WORK REQUIRED
From the entries below, copy out all lines holding "will".

Stored records
⁂

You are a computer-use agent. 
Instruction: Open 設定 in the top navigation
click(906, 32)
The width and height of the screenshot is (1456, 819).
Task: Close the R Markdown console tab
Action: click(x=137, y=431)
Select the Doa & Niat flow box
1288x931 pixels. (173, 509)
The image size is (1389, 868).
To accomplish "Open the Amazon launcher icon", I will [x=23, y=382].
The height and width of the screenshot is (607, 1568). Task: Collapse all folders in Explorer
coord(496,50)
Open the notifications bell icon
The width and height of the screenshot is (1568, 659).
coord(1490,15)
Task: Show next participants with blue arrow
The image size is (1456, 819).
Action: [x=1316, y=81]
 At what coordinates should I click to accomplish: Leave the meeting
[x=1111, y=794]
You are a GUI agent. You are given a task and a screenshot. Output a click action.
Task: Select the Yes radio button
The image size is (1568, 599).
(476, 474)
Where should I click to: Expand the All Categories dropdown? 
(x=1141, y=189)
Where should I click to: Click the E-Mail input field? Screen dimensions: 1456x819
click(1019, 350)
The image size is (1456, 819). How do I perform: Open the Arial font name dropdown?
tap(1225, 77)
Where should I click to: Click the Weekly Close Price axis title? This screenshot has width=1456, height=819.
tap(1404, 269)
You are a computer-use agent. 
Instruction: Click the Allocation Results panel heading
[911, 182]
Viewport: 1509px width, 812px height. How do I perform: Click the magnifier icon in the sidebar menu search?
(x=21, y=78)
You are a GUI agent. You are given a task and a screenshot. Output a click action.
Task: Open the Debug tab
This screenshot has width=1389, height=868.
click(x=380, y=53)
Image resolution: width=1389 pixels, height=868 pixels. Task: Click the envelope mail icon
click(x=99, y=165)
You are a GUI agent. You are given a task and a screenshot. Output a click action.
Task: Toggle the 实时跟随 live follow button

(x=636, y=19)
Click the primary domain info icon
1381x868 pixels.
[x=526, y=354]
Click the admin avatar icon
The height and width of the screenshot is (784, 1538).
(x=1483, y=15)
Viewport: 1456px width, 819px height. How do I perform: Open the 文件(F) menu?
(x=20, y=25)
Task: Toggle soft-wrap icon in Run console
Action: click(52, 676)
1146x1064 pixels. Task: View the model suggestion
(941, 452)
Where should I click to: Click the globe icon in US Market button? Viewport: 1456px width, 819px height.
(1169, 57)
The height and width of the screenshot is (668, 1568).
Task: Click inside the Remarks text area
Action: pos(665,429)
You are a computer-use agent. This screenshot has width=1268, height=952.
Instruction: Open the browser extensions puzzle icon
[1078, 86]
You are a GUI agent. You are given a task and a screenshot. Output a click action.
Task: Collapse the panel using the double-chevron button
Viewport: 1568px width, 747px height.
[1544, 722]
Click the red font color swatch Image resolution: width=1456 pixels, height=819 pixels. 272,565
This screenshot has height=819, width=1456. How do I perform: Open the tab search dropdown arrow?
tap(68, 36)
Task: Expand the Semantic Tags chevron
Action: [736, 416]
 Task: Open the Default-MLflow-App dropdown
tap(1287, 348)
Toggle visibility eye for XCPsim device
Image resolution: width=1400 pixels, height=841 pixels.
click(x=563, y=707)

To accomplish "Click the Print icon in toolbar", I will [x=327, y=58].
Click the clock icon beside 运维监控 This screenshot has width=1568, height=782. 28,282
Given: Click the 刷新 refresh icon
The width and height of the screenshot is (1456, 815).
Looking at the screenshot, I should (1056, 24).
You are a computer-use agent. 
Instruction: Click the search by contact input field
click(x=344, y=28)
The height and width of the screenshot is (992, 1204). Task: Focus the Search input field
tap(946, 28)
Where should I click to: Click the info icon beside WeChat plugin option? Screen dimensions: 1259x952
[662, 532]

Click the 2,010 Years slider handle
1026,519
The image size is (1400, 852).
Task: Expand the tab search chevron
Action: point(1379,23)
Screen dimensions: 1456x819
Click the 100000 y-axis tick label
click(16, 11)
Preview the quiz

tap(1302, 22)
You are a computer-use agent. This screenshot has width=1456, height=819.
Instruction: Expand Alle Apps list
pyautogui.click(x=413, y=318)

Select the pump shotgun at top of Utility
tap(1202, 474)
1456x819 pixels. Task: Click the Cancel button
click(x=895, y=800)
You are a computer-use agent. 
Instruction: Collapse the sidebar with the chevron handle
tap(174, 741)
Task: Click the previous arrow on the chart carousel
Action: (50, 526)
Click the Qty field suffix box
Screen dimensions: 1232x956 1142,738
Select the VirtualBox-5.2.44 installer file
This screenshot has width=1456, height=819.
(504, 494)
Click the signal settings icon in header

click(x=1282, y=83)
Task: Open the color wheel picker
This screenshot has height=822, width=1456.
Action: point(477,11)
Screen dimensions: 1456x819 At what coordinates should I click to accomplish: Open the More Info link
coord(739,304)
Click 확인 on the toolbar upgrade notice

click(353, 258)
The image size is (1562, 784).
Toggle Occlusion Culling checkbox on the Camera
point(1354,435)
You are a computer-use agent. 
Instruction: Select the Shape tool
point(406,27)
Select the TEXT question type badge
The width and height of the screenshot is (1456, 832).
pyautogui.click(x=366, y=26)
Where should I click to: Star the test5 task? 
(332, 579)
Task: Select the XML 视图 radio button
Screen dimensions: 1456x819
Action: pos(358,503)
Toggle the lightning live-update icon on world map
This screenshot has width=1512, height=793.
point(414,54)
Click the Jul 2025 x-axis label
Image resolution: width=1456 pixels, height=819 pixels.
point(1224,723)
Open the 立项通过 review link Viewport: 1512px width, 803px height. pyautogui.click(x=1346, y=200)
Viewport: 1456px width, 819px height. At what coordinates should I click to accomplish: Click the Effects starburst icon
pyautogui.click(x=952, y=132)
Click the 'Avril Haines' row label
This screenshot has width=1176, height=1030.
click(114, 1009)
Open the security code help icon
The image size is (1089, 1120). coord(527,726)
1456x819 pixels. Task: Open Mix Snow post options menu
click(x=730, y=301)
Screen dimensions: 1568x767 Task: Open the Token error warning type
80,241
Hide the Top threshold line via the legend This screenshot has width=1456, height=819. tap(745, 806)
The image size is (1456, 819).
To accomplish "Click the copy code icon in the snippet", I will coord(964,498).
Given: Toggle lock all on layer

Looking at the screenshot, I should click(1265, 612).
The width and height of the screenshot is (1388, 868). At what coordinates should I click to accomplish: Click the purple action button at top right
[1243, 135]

⁂

EXERCISE SOLUTION
To accomplish "Open the Amazon launcher icon", I will [x=23, y=382].
To accomplish "Click the Print icon in toolbar", I will [x=327, y=58].
To accomplish "Click the copy code icon in the snippet", I will coord(964,498).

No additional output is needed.